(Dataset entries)
━━━
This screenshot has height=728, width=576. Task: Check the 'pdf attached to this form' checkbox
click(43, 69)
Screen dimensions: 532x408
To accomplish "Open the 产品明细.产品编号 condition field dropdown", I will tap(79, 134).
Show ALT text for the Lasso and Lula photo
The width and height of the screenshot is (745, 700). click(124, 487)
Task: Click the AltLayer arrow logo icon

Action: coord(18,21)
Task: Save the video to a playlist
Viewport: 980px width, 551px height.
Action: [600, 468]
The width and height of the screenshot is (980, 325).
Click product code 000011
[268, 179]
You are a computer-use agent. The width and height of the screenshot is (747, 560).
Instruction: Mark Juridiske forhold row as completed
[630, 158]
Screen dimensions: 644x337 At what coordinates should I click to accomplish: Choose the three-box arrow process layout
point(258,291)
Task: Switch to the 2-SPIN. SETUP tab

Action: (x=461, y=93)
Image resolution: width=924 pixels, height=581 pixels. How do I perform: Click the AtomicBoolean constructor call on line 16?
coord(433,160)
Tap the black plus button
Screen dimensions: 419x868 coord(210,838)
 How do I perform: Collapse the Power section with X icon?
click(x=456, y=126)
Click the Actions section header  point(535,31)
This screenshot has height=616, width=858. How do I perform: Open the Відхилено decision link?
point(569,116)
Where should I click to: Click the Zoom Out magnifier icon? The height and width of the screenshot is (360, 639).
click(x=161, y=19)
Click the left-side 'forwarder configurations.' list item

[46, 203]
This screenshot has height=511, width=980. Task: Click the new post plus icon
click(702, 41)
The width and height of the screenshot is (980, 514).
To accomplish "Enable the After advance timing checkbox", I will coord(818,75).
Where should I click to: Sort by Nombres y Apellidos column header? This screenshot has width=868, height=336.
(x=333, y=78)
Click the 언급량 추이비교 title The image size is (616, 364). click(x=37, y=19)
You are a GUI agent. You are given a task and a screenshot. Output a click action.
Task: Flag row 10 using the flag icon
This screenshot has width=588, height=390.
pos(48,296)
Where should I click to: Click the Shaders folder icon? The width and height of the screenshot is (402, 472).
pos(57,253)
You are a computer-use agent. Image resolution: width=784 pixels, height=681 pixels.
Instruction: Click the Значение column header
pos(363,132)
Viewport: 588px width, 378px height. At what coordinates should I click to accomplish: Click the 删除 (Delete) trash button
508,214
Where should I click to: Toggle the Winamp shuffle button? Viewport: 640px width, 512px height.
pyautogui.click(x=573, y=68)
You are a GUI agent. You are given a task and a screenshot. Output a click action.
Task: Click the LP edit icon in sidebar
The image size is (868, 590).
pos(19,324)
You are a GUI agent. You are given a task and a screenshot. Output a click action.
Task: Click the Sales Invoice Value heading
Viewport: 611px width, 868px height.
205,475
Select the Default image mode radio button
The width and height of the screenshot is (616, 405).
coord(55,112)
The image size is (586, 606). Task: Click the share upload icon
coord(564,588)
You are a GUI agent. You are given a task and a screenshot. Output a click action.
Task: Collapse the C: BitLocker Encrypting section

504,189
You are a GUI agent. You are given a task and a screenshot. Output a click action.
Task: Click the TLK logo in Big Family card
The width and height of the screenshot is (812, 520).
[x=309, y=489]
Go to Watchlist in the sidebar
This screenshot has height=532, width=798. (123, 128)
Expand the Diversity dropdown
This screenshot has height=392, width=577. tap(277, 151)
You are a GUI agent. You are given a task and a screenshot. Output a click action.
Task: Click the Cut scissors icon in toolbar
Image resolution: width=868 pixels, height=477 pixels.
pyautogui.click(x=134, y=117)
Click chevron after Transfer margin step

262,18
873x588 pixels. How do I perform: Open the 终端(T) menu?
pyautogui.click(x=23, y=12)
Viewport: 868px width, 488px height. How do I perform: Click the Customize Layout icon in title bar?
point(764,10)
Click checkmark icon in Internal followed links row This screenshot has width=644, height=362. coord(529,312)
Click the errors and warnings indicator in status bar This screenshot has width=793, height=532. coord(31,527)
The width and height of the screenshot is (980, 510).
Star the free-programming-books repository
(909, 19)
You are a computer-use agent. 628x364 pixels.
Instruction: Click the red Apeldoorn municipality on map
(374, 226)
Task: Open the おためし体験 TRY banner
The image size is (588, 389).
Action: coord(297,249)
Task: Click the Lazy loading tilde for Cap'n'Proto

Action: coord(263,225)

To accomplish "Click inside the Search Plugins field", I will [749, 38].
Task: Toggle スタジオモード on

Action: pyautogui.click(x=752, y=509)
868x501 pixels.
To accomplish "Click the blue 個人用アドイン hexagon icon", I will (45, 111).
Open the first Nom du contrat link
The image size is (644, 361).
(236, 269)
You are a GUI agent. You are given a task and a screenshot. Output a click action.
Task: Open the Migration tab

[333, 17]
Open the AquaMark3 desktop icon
━━━
- _PROMPT_: Extract the lines above from the one containing "Click checkmark icon" to the last line, both included, exactly as written.

- _RESULT OF THIS TASK_:
Click checkmark icon in Internal followed links row This screenshot has width=644, height=362. coord(529,312)
Click the errors and warnings indicator in status bar This screenshot has width=793, height=532. coord(31,527)
The width and height of the screenshot is (980, 510).
Star the free-programming-books repository
(909, 19)
You are a computer-use agent. 628x364 pixels.
Instruction: Click the red Apeldoorn municipality on map
(374, 226)
Task: Open the おためし体験 TRY banner
The image size is (588, 389).
Action: coord(297,249)
Task: Click the Lazy loading tilde for Cap'n'Proto

Action: coord(263,225)

To accomplish "Click inside the Search Plugins field", I will [749, 38].
Task: Toggle スタジオモード on

Action: pyautogui.click(x=752, y=509)
868x501 pixels.
To accomplish "Click the blue 個人用アドイン hexagon icon", I will (45, 111).
Open the first Nom du contrat link
The image size is (644, 361).
(236, 269)
You are a GUI agent. You are given a task and a screenshot. Output a click action.
Task: Open the Migration tab

[333, 17]
Open the AquaMark3 desktop icon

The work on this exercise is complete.